이때 상기 소정 속도는 바람직하게는 0 초과 1L/min 이하일 수 있으며, 더욱 바림직하게는 0 초과 5 ml/min 이하일 수 있다.
또한, 상기 소정 시간은, 1 내지 15일인 것이 바람직하다.
본 발명의 다른 실시 형태인 관류식 바이오 리액터 장치는, 세포가 파종되고, 증식되는 공간부가 형성된 하단 본체부; 상기 하단 본체부와 결합되고, 세포 배양액의 주입구와 배출구가 형성된 상단 본체부; 및 상기 하단 본체부와 상단 본체부를 밀착시켜 상기 세포 배양액의 유출을 방지하는 가스킷;을 포함하고, 상기 하단 본체부와 상단 본체부는 나사 결합을 통해 연결될 수 있다.
상기 공간부의 저면 기재(substrate)는, 세포의 부착과 분화를 증진시킬 수 있도록 binding molecule이 코팅된 것이 바람직하고, 상기 공간부의 높이는 100㎛ ~ 10㎜인 것이 바람직하다.
본 발명의 또 다른 실시 형태로, 상기 관류식 바이오 리액터 장치; 및 세포 배양액 저장소;를 포함하고, 상기 바이오 리액터 장치와 세포 배양액 저장소는 관을 통해 연통되어, 세포 배양액 저장소에 보관된 세포 배양액은 튜브연동 펌프를 통해 관류식 바이오 리액터로 공급되는 관류식 바이오 리액터 시스템을 들 수 있다.
이러한 관류식 바이오 리액터 시스템에 사용되는 관의 직경은 0.5 ~ 10㎜인 것이 바람직하고, 관류식 바이오 리액터의 배출구 이후에 세포 배양액의 일부를 채취할 수 있는 취출부가 더 포함될 수 있다.
본 발명에서는 이러한 종래의 기술의 문제점을 해결하기 위해, 기존의 다양한 바이오 리액터들 중에서도 특별히 관류식 배양법(perfusion culture)을 사용하였다. 이러한 관류식 배양법은 바이오 리액터를 이용한 세포 배양법들 중 하나로, 세포 배양액을 세포에 흘려주어 세포의 증식에 도움을 주면서, 세포로부터 유래된 물질을 지속적으로 얻을 수 있는 효과를 갖는다.

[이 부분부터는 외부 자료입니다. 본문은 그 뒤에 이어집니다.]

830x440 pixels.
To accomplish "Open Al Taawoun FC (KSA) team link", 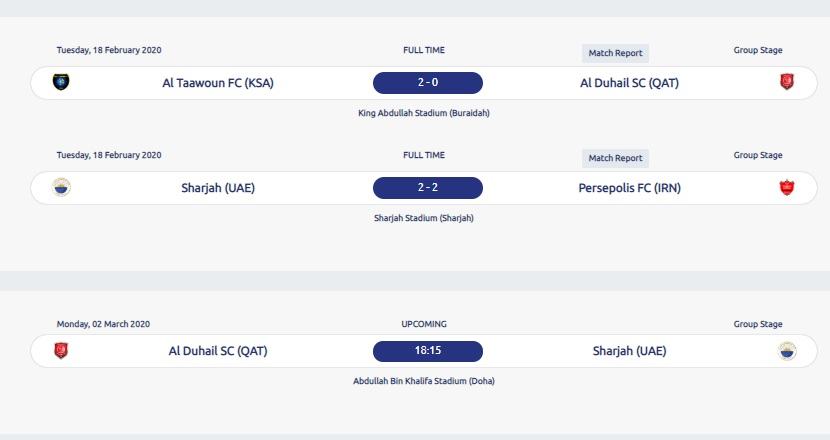I will pos(218,83).
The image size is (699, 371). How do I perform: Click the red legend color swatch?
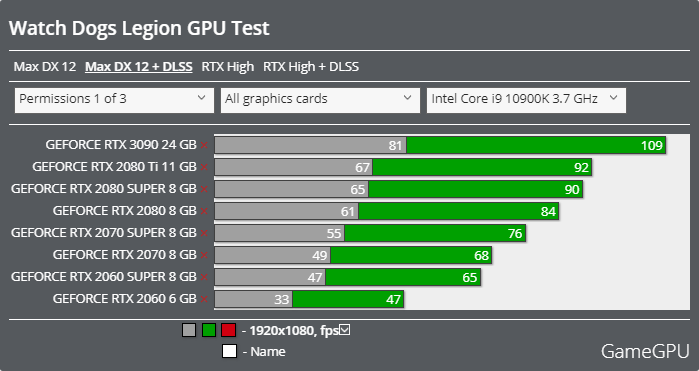click(x=229, y=330)
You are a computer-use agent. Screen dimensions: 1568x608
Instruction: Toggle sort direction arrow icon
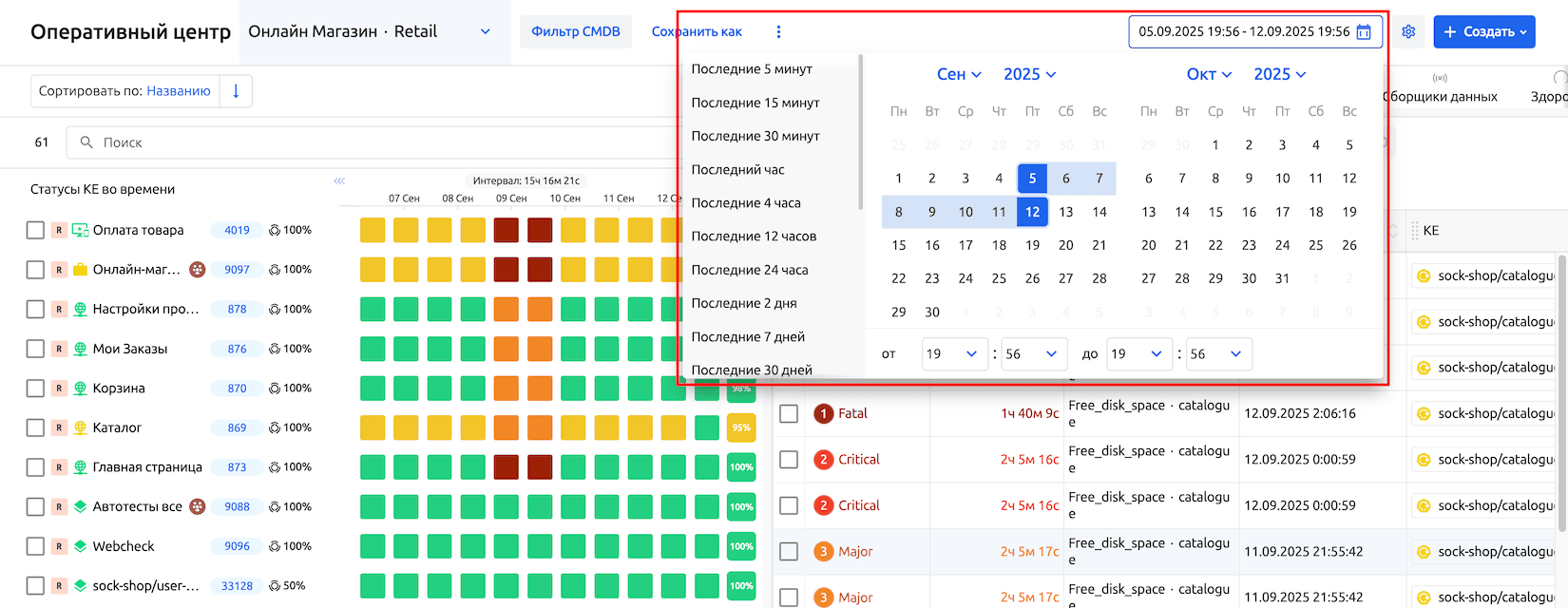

또한, 이렇게 관류식 배양법을 통해 배양된 세포는 물질대사 교환이 지속적으로 이루어지므로, 세포가 활발하게 증식되며, 이로 인해 세포 밖 소포체의 생성 기작 역시 활발하게 일어나므로, 세포 밖 소포체가 효율적으로 분비된다.
본 발명에 따른 세포밖 소포체의 분비량 증진을 위한 방법은 세포에 지속적으로 세포 배양액을 공급할 수 있어, 기존의 세포 배양 방법을 통한 세포밖 소포체의 수득률보다 높은 세포밖 소포체의 수득률을 얻을 수 있으며, 세포밖 소포체를 사용하는 다양한 연구에 광범위하게 활용될 수 있다.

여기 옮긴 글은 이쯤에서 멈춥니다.